New permafrost study underscores the critical importance of ambitious climate targets, like the Paris agreement.

In this so-called “drunken forest,” in Alaska, the trees tilt because the once-frozen ground (permafrost) is thawing. CREDIT: NSIDC.
In this so-called “drunken forest,” in Alaska, the trees tilt because the once-frozen ground (permafrost) is thawing. CREDIT: NSIDC.

Global warming will defrost much more permafrost than we thought, a new study finds. Every 1°C (1.8°F) of additional warming would thaw one-quarter of the earth’s frozen tundra area — releasing staggering amounts of heat-trapping greenhouse gases (GHGs).
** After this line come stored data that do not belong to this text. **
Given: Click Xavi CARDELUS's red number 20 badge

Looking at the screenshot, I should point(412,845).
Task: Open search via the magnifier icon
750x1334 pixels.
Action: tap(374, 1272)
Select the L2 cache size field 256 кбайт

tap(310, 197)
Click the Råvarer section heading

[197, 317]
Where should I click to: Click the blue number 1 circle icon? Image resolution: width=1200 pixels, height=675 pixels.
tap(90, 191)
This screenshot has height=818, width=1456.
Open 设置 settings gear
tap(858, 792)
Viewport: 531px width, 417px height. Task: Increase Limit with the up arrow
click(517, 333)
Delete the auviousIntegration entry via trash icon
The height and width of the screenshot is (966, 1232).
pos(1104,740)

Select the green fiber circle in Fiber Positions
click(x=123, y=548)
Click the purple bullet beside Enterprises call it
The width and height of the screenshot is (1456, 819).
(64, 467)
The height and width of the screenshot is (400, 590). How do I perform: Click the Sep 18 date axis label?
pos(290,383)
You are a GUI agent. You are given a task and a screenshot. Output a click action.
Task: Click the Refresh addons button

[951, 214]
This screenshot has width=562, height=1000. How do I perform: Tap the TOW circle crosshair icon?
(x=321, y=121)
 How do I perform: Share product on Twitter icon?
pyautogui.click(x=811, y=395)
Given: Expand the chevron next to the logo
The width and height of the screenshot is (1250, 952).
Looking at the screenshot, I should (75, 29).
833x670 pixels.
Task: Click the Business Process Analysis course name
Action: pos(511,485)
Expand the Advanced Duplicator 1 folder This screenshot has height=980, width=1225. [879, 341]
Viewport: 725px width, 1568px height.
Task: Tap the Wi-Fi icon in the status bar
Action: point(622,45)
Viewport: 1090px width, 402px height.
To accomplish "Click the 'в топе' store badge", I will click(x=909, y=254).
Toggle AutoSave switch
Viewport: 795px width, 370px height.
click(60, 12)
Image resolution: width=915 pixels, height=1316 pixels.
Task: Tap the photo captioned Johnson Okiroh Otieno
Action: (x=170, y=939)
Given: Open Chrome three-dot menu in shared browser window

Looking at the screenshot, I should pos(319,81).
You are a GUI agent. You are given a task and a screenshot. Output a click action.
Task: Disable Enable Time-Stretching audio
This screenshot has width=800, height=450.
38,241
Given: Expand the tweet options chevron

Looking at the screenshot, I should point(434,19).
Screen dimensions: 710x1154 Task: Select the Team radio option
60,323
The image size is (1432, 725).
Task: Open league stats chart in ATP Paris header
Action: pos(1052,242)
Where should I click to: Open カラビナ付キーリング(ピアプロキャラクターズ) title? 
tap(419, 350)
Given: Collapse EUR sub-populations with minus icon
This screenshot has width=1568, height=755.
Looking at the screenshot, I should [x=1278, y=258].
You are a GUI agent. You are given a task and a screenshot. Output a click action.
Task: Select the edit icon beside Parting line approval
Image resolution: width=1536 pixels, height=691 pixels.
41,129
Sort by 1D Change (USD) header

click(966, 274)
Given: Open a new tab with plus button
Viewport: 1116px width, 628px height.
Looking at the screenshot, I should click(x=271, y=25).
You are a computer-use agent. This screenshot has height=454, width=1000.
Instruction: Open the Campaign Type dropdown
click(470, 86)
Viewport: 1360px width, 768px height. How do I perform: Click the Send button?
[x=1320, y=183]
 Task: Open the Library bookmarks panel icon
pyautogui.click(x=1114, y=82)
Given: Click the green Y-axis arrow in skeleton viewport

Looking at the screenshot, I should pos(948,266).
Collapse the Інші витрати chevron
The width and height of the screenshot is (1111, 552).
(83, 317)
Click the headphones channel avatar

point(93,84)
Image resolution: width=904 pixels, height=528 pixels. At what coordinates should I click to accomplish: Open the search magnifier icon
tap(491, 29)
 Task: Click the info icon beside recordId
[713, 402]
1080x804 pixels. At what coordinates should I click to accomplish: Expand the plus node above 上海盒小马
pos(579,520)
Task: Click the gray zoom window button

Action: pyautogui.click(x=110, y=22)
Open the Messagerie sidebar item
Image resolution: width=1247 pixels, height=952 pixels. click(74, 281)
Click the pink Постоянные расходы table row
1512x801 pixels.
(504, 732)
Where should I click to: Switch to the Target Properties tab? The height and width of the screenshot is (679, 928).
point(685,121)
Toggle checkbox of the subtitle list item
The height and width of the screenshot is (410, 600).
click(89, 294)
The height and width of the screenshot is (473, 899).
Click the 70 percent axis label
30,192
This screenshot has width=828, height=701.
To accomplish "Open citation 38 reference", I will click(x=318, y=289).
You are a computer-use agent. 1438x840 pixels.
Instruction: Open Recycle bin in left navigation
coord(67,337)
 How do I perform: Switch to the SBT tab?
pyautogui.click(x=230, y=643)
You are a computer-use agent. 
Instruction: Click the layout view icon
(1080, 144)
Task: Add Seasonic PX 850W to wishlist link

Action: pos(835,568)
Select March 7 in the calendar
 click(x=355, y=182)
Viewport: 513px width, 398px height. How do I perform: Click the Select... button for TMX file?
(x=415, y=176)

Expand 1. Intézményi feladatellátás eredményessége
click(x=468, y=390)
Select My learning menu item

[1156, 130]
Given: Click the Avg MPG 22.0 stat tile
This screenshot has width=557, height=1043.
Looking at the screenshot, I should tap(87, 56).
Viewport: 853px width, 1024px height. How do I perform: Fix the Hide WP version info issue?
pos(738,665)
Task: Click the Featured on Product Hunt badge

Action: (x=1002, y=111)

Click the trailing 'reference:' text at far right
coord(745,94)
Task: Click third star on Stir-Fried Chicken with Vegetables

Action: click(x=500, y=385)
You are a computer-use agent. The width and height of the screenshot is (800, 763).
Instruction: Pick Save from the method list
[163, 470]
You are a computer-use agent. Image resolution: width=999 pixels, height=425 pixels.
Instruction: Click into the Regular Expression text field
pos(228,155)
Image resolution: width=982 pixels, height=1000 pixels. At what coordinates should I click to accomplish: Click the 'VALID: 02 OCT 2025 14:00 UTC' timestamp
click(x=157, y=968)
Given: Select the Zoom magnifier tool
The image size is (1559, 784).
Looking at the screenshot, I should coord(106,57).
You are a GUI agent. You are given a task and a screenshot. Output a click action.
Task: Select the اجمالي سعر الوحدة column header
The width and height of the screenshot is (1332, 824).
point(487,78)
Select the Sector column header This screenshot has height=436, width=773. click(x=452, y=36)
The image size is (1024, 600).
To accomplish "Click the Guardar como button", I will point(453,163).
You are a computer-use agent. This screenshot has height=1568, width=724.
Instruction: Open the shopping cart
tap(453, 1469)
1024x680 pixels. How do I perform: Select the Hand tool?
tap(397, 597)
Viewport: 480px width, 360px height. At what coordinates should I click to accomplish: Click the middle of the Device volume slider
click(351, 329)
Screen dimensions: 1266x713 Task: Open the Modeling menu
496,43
Those GHGs would in turn warm the planet more, melting more permafrost, releasing more GHGs, and so on. This is perhaps the most dangerous amplifying carbon-cycle feedback humanity faces — considering permafrost contains twice as much carbon as the atmosphere does today.

That’s why it’s so vital the U.S. adheres to its commitments in the 2015 Paris climate agreement — a landmark accord in which the world unanimously committed to keep ratcheting down carbon pollution to ensure total warming stays “well below 2°C [3.6°F] above pre-industrial levels.” And that’s why President Donald Trump’s efforts to undermine the deal are so dangerous, since they may put the permafrost — and hence our livable climate — across a point of no return.

If we could limit total warming to the 1.5°C target identified in the Paris deal, that would save 800,000 square miles of permafrost compared to 2°C warming. But if the Trump administration succeeds in thwarting Paris, then we may lose more than half of the permafrost.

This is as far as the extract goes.